Process & Operation Costing

Process & Operation Costing

  • 27-February-2021
  • CA-Inter
  • By TeamKoncept
PROCESS & OPERATION COSTING

Table of content


1. MEANING OF PROCESS COSTING

Process Costing is a method of costing used in industries where  the  material has to pass through two or more processes for being converted into a final product. It is defined as “a method of Cost Accounting whereby costs are charged to processes or operations and averaged over units produced”. A separate account for each process is opened and all expenditure pertaining to a process is charged to that process account. Such type of costing method is useful in the manufacturing of products like steel, paper, medicines, soaps, chemicals, rubber, vegetable oil, paints, varnish etc. where the production process is continuous and the output of one process becomes the input of the following process till completion.

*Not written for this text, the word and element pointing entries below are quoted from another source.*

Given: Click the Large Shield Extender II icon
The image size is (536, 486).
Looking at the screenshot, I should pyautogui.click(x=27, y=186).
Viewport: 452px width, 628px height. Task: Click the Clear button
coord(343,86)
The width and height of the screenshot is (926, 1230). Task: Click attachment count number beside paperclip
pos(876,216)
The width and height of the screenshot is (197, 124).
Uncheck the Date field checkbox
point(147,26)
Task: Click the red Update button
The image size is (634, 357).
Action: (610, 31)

This can be understood with the help of the following diagram:


Basic features

Industries, where process costing can be applied, have normally one or more of the following features:
  1. Each plant or factory is divided into a number of processes, cost centres or departments, and each such division is a stage of production or a process.
  2. Manufacturing activity is carried on continuously by means of one or more process run sequentially, selectively or simultaneously.
  3. The output of one process becomes the input of another process.
  4. The end product usually is of like units not distinguishable from one another.
  5. It is not possible to trace the identity of any particular lot of output to any lot of input materials. For example, in the sugar industry, it is impossible to trace any lot of sugar bags to a particular lot of sugarcane fed or vice versa.
  6. Production of a product may give rise to Joint and/or By-Products.

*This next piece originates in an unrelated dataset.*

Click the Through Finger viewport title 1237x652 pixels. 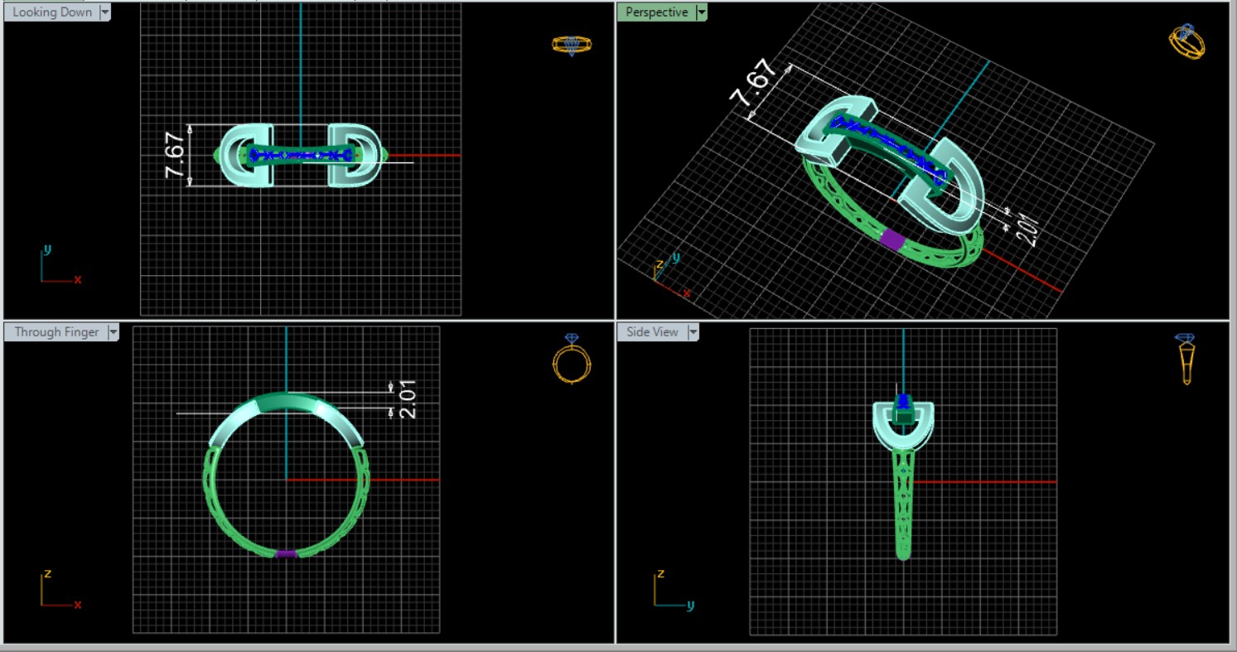[x=56, y=332]
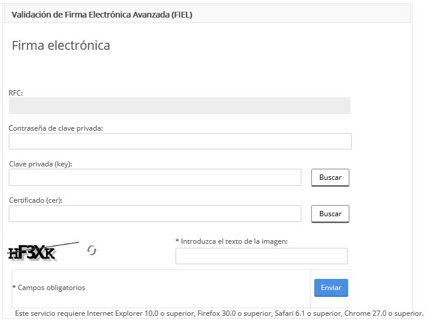Click the Certificado (cer) input field
This screenshot has height=324, width=426.
click(155, 213)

2. COSTING PROCEDURE IN PROCESS COSTING

The Cost of each process comprises the cost of:
  1. Materials
  2. Employee Cost (Labour)
  3. Direct expenses, and
  4. Overheads of production.
Materials - Materials and supplies which are required for each process are drawn against Material Requisitions Notes from the stores. Each process for which the materials are used, are debited with the cost of materials consumed on the basis of the information received from the Cost Accounting department. The finished product of first process generally become the raw materials of second process; under such a situation the account of second process is debited with the cost of transfer from the first process and also with the cost of any additional material used in process.

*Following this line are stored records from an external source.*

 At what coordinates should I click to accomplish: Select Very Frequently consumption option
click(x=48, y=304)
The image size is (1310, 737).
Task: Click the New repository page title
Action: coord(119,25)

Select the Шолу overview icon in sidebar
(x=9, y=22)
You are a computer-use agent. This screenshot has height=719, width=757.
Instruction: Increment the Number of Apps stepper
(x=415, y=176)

Employee Cost (Labour) - Each process account should be debited with the labour cost or wages paid to labour for carrying out the processing activities. Sometimes the wages paid are apportioned over the different processes after selecting appropriate basis.
 
Direct expenses - Each process account should be debited with direct expenses like depreciation, repairs, maintenance, insurance etc. associated with it.

Production Overheads- Expenses like rent, power expenses, lighting bills, gas and water bills etc. are known as production overheads. These expenses cannot be allocated to a process. The suitable way out to recover them is to apportion them over different processes by using suitable basis. Usually, these expenses are estimated in advance and the processes debited with these expenses on a pre- determined basis.



3. TREATMENT OF NORMAL, ABNORMAL LOSS AND ABNORMAL GAIN

Normal and abnormal loss:

Loss of material is inherent during processing operation. The loss of material under different processes arises due to reasons like evaporation or a change in the moisture content etc. Process loss is defined as the loss of material arising during the course of a processing operation and is equal to the difference between the input quantity of the material and its output.

There are two types of material losses viz.
  1. Normal loss
  2. Abnormal loss.
(i) Normal Process Loss: It is also known as normal wastage. It is defined as the loss of material which is inherent in the nature of work. Such a loss can be reasonably anticipated from the nature of the material, nature of operation, the experience and technical data. It is unavoidable because of nature of the material or the process. It also includes units withdrawn from the process for test or sampling.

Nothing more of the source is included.